## [DATASET EXTRACT]

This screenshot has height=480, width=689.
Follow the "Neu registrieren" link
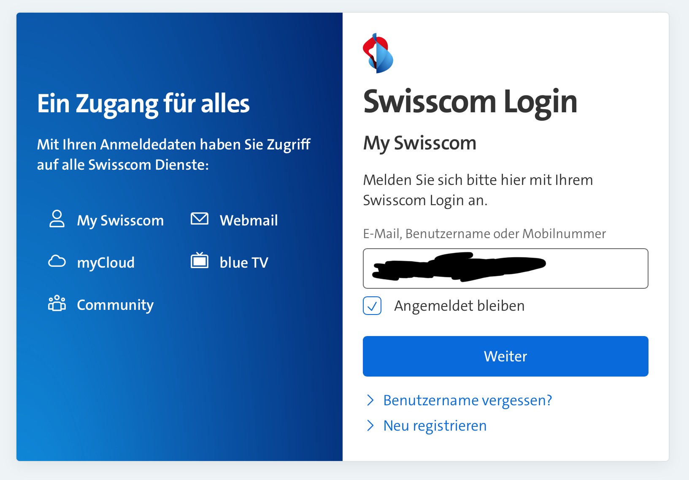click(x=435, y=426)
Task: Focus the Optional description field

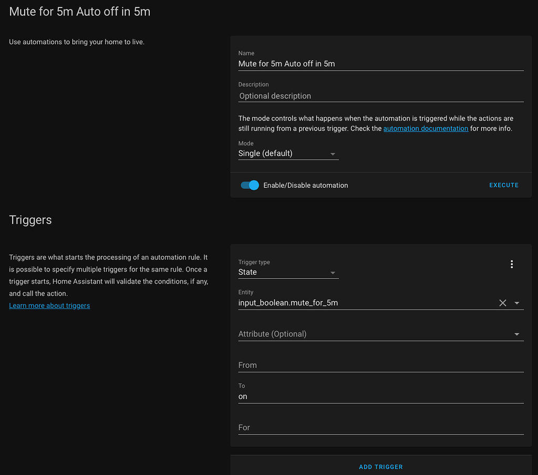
---
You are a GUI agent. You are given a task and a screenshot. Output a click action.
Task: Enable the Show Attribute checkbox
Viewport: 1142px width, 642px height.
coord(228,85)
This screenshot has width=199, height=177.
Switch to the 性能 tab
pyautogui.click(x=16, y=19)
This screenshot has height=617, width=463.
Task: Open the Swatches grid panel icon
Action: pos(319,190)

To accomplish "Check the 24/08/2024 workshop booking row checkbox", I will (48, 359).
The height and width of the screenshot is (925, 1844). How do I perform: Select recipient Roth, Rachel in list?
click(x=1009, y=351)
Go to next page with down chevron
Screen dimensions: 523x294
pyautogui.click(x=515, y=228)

## [WHAT IS REQUIRED]
Count the lines in the records above that contain the string "This", treating uppercase and lowercase as different, and reply with only the number.

## [RESPONSE]
3